Cross-sectional observational analysis of the genetic referral practices across pediatric ophthalmology outpatient departments in an urban setting.

Purpose: To analyze the genetic referral practices of pediatric ophthalmologists in an urban setting.
Methods: (1) The first limb of the study: cross-sectional, observational study among children visiting the outpatient department of pediatric ophthalmology across five centers in Mumbai. All pediatric patients were screened separately by pediatric ophthalmologists and a clinical geneticist for their ophthalmic and systemic complaints. Children were marked for referral to genetics (RTG) by both the specialists based on identification of distinctive features (red flag) and were requested to meet a local geneticist. (2a) Twenty-three months later, patients who had been marked for RTG were contacted telephonically to follow-up if they had met the geneticist. (2b) Additionally, the last 20 proformas from each center were checked retrospectively to note the RTG marked by the ophthalmologist alone.
Results: (1) In the first aspect of the study, 126 patients (male: female = 1.2:1) were included. Forty-nine (38.3%) patients were referred for genetic evaluation, of which three (6.1%), 31 (63.26%), and 15 (30.6%) cases were referred by the ophthalmologist alone, geneticist alone, and by both the specialists, respectively. Glaucoma (100%), nystagmus (86%), and leukocoria (83%) were the most prominent ocular diagnoses in cases referred for genetic evaluation. Facial dysmorphism (55.1%) and neurodevelopmental delays (51%) were among the most common systemic red flags found in patients referred to genetics. (2a) Twenty-three months later, on contacting the 49 patients marked for RTG, only one family had met the geneticist. (2b) Retrospective evaluation of 100 proformas: only three patients were marked for RTG by ophthalmologist alone.
Conclusion: This study found that the genetic referrals by pediatric ophthalmologist were far lesser than those by geneticist. The study highlights an area of knowledge gap among pediatric ophthalmologists, prompting a need for heightened awareness in this area.

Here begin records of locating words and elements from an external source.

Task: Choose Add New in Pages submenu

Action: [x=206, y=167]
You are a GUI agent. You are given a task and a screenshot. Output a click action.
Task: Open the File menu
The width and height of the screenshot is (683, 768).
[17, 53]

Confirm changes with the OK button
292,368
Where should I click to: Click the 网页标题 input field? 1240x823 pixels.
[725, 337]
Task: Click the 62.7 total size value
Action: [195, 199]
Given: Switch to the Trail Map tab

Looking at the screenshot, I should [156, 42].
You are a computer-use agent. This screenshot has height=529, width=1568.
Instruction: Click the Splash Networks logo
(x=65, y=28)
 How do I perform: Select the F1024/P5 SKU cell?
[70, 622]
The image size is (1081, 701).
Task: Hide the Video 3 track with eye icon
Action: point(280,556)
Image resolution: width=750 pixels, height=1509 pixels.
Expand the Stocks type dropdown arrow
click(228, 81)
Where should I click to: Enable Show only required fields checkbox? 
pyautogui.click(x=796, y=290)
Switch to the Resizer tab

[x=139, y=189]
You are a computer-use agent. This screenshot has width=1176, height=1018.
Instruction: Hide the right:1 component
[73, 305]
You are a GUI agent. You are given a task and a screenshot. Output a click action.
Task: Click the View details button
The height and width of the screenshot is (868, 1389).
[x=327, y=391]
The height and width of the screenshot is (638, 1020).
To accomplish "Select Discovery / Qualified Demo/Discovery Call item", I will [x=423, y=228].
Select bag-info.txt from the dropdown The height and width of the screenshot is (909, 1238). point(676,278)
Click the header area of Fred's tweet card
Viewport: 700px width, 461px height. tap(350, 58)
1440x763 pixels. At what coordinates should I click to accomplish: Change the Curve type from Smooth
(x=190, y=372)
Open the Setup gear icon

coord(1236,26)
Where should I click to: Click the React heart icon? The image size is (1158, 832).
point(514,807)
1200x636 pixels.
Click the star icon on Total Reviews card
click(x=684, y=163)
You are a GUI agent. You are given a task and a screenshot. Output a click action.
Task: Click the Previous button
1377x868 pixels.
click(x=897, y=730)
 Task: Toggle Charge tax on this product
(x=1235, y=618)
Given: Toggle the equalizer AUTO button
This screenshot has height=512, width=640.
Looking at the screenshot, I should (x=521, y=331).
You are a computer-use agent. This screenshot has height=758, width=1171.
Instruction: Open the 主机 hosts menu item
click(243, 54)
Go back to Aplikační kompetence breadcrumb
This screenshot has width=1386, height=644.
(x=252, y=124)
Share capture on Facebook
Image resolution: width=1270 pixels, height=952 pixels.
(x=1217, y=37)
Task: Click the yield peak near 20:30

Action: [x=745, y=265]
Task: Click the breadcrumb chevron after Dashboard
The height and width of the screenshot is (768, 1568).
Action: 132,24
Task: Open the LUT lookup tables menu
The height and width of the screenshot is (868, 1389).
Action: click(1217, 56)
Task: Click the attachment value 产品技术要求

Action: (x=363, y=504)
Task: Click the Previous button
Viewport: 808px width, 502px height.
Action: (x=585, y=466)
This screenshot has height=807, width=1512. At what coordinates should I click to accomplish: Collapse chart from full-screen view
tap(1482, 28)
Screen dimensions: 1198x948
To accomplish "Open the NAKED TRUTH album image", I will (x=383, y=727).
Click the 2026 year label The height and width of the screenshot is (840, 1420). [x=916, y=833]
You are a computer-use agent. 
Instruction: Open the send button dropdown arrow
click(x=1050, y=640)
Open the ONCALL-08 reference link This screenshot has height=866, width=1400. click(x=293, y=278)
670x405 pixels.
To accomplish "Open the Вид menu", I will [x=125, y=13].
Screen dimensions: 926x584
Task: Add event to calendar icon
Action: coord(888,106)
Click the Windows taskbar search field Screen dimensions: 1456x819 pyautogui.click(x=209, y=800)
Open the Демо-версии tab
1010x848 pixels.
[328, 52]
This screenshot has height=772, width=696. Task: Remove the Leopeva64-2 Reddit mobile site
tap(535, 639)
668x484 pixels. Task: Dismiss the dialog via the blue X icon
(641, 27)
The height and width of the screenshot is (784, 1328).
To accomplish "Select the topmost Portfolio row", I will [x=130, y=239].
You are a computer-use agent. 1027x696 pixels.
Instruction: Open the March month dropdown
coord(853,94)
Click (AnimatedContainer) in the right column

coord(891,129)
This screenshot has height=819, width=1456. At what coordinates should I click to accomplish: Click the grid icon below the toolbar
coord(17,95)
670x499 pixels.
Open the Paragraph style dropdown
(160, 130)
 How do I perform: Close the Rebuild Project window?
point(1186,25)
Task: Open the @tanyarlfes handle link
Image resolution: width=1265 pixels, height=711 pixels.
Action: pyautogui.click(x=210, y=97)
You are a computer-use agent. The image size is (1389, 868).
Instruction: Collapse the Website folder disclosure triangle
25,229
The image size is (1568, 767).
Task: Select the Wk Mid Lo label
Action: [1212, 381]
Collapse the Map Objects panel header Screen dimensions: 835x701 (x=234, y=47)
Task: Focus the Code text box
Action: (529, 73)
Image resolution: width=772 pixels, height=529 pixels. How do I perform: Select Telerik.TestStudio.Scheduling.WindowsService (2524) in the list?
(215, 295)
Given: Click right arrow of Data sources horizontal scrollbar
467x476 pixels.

The last two decades have witnessed significant milestones in the understanding of ocular diseases and their linkages with genetics.[1] These developments have considerably impacted the understanding of the genetic basis of structural and functional defects and diseases affecting the eyes. While internationally, the quantum of progress has been very high, ocular genetics is still a relatively nascent field in India.[1] The field of pediatric ophthalmology is akin to Pandora’s box, as it is filled with thousands of inheritable disorders.[2] A pediatric ophthalmologist is frequently faced with ocular conditions with systemic involvement. It may not be uncommon for the pediatric ophthalmologist to give a detailed attention on the symptomatic and ocular management of the patient, while the genetic component may remain largely unexplored.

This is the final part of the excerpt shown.